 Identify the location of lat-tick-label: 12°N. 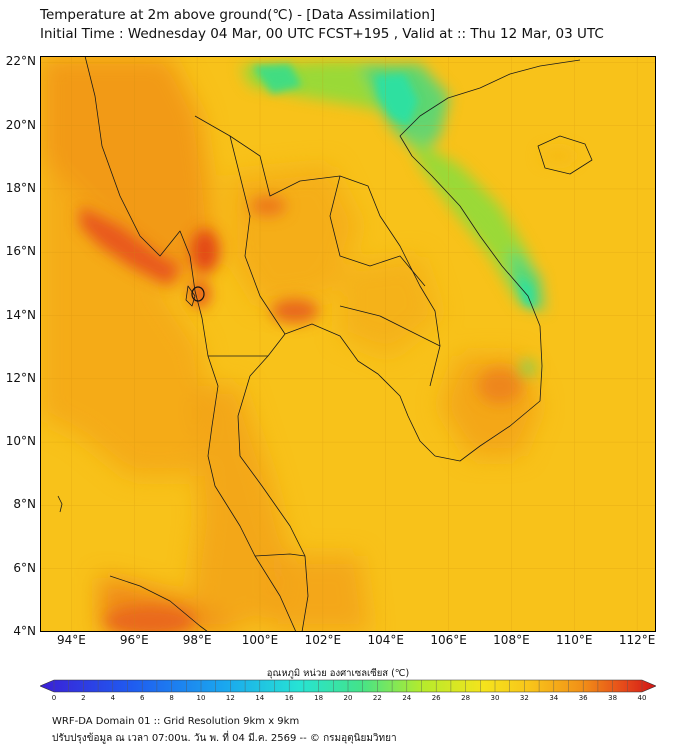
(20, 378).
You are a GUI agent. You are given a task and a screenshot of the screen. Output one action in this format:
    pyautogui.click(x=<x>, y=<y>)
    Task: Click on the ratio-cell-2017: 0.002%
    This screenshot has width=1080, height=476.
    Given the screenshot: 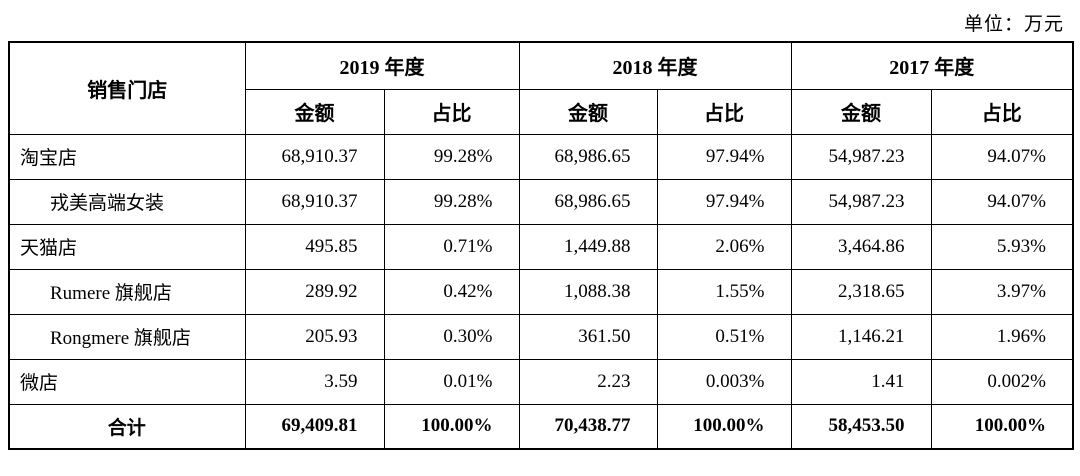 What is the action you would take?
    pyautogui.click(x=1002, y=382)
    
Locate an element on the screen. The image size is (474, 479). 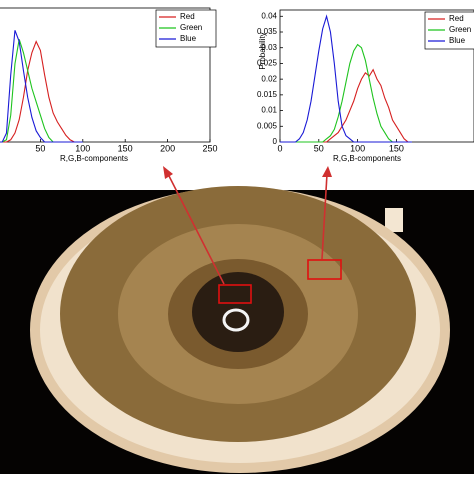
arrows is located at coordinates (248, 226).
· · · · ·
» **Exercise brief**: Recast the lines as a Markdown table with the columns Number and Line. Begin at the line that has "Locate an element" and stop after the last line of the rows above. Skip blank lines, and leave the pictures out.

» **Response box**:
| Number | Line |
|---|---|
| 1 | Locate an element on the screen. The image size is (474, 479).  |
| 2 | arrows is located at coordinates (248, 226). |